Mark 10:38 But Jesus said unto them, "Ye know not what ye ask: can ye drink of the cup that I drink of? and be baptized with the baptism that I am batized with?" And they said unto him, We can. And Jesus said unto them, "Ye shall indeed drink of the cup that I drink of; and with the baptism that I am baptized withal shall ye be baptized;"

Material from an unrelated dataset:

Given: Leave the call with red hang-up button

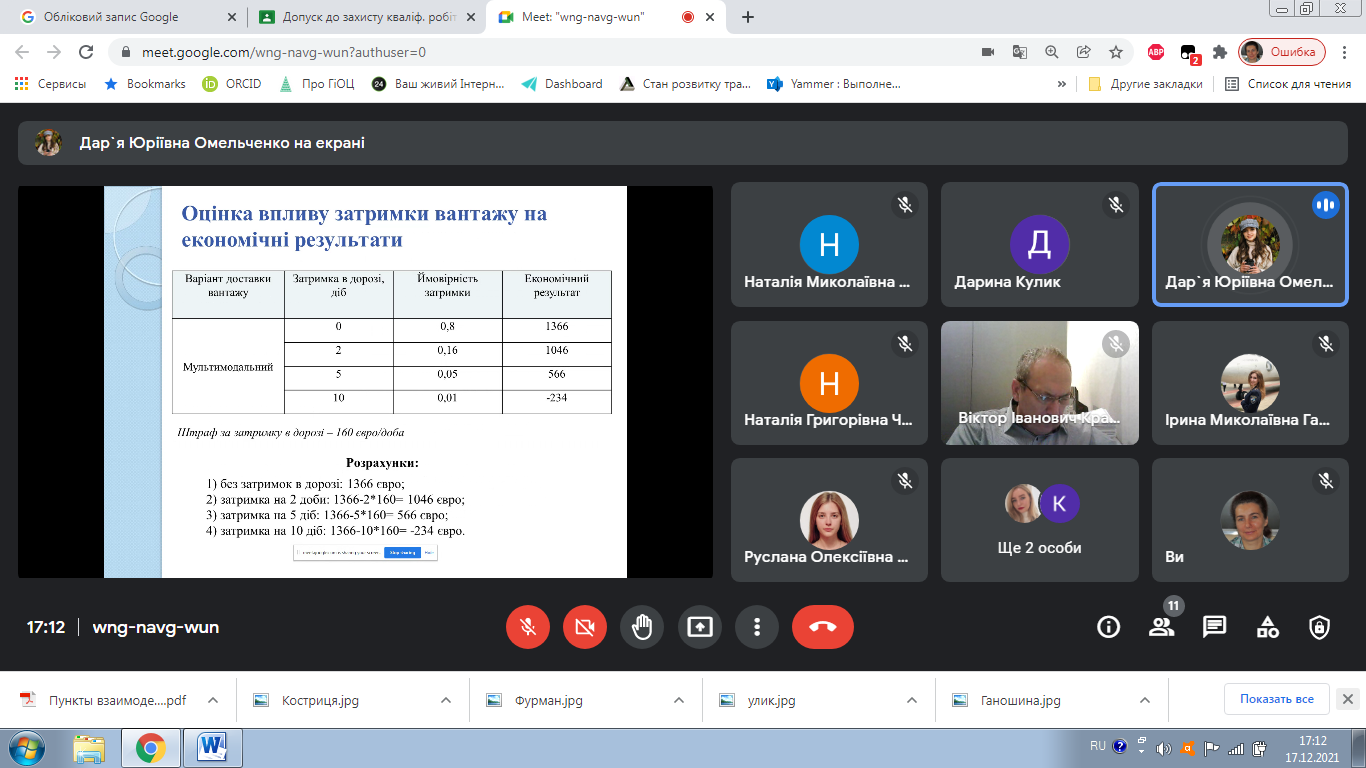Looking at the screenshot, I should coord(822,627).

Are we to try to force the the idea of immersion only into every usage of the word baptize and baptism? Or does the word carry more meaning than the idea of believers baptismal methodology?


----------



## relostuff

*Wet them and then Train them up in the ways of the Lord.*



refbaptdude said:


> Ivan said:
> 
> 
> 
> Mode is not important.
> 
> 
> 
> 
> Ivan, seriously if it is not important then take it out of your church name!
Click to expand...


Good Point But I think some churches call themselves Baptist just to not be called something else. Most SBC churches have a Baby Baptism just with out the water. I really think the whole Baptism thing is a red heron, I was told how Bad those PCA, OPC, and PRC people were for Baptiste babies, and remember they are Calvinist. 

I have seen the light...... I am reformed and I like the Church Government of the PRC. 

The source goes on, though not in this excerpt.